The SPX long/short ratio currently sits at 0.58, signalling a short seller majority. Given bullish SPX6900 price forecasts prevail, these shorts might face forced buybacks, driving the price even higher.
However, the high aiming meme coin does appear to be showing cracks. While Monday’s growth topped SPX6900 at a 60% weekly gain, it has slipped 5.31% today.
Trading activity is also cooling off too, scraping $93 million with a 12% drop in volume, casting doubt on a potential short squeeze.
SPX6900 Price Shows Cracks: Is a Short Squeeze in Play?
While today’s decline could just be a hiccup, the asset does show signs of exhaustion. On Monday, the daily Relative Strength Index (RSI) reached deep overbought territory at 80.

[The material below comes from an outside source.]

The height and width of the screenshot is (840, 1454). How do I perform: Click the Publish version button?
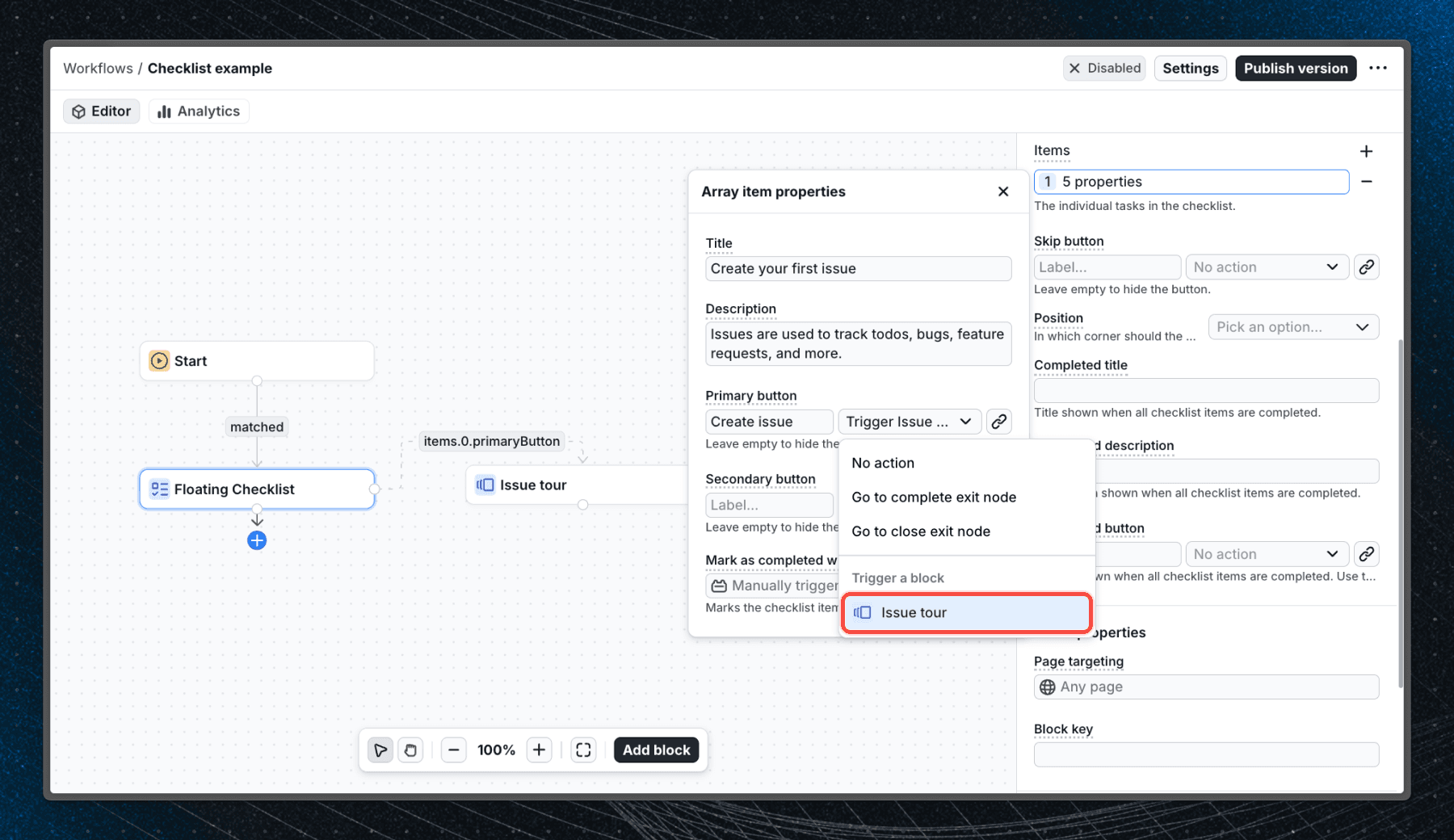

Breaking above the overbought threshold of 70 often signals an impending correction, a natural step to establish more stable footing for future gains.
SPX / USDT 4H chart, ascending broadening wedge pattern. Source: TradingView.Looking closer, this appears to be the case as the MACD line loses its position above the signal line on the 4-hour chart, a sign that the bulls have taken a backseat, and the bears control the next move. A short squeeze may not be the next move.
More so, the MACD line has slipped decisively below the signal line on the 4-hour, a sign that the bulls have taken a backseatm, and the bears are now steering the next move,.
As to how far it will go? The formation of an ascending broadenign wedge around the uptrend offers clues. If the downtrend pushes lower, a bottom target at the pattern’s lower support, around the $1.1342 support level, seems plausible.
However, the 50SMA has provided strong support so far. It could act as an early safety net, especially if the RSI reaches more neutral levels.
Given another push occurs, the next test of the patterns upper boundary could target $1.90, a 35% advance on current prices. Though, with these bottom targets, a 10-20% drop beforehand is likely.